Three common illnesses in rescue hens, and how to spot them
Don't tell the adorable bunnies or fluffy guinea pigs, but the UK has a new favourite garden pet: the humble hen. Since lockdown began, hen rescue organisations have seen an unprecedented demand for these entertaining, sociable animals who come with the bonus of laying a fresh egg each day. However, whilst a flock of breakfast-providing chickens may seem the obvious answer to the lack of eggs in shops, it's worth bearing in mind that hens do suffer from medical complaints which require veterinary attention, just like any other pet. Here's our guide to common illnesses in rescue hens:
Egg-binding or internal laying
Unlike their ancestors, the wild jungle fowl, commercial hens have been bred to churn out hundreds of eggs a year, so it's unsurprising their bodies will succumb to a variety of egg-related problems such as egg-binding or internal laying. Hens will become depressed, stay in the nestbox, develop a hot, swollen abdomen or stop producing eggs altogether. Egg problems can quickly lead to infection and even fatality if not treated, so it's always best to seek veterinary advice and diagnosis.

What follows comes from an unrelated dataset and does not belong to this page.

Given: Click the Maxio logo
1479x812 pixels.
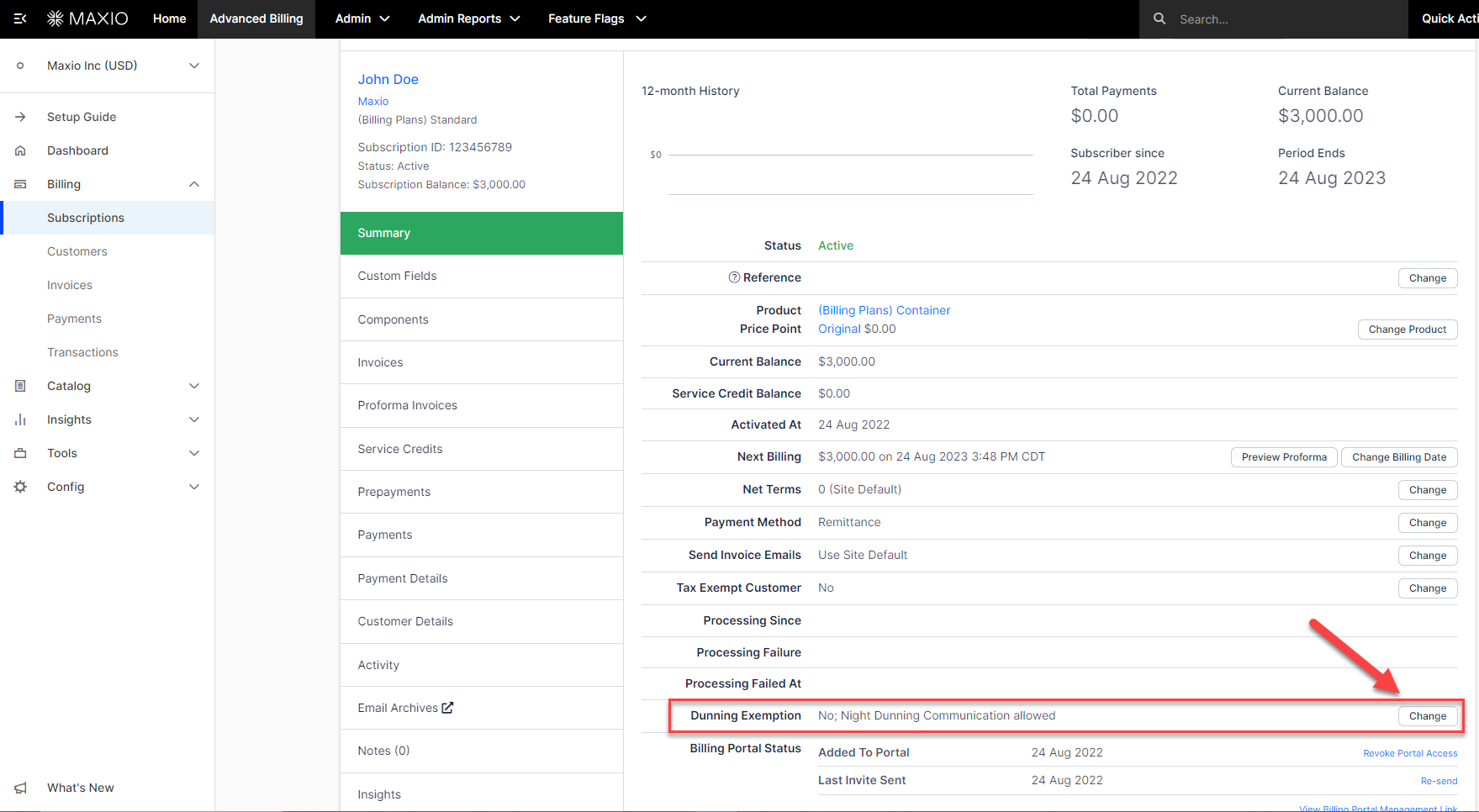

The same hormones that cause egg follicles to grow can also cause cancers to bloom. Because chickens are flock animals, they often won't show signs of illness until they're in real pain, which is why it's important to observe them closely each day and get to know them well. A vet who is knowledgeable about birds will be able to use manual examination as well as ultrasound or x-ray to diagnose cancer and offer palliative pain relief.
Respiratory illness is a common chicken ailment, particularly in winter, but steps can be taken to make sure your chickens are fighting fit. Regularly clean and maintain their house, feeders and drinkers. Ensure their coop has good ventilation and airflow. If you spot a chicken coughing or sneezing, quarantine them and seek veterinary treatment.
Rescue hens make inquisitive, cute and funny pets who respond to their names and help with the gardening. But it's important for owners to be prepared ahead of time for when things do go wrong, and to make sure they have a great vet with proper imaging equipment on standby if the time comes.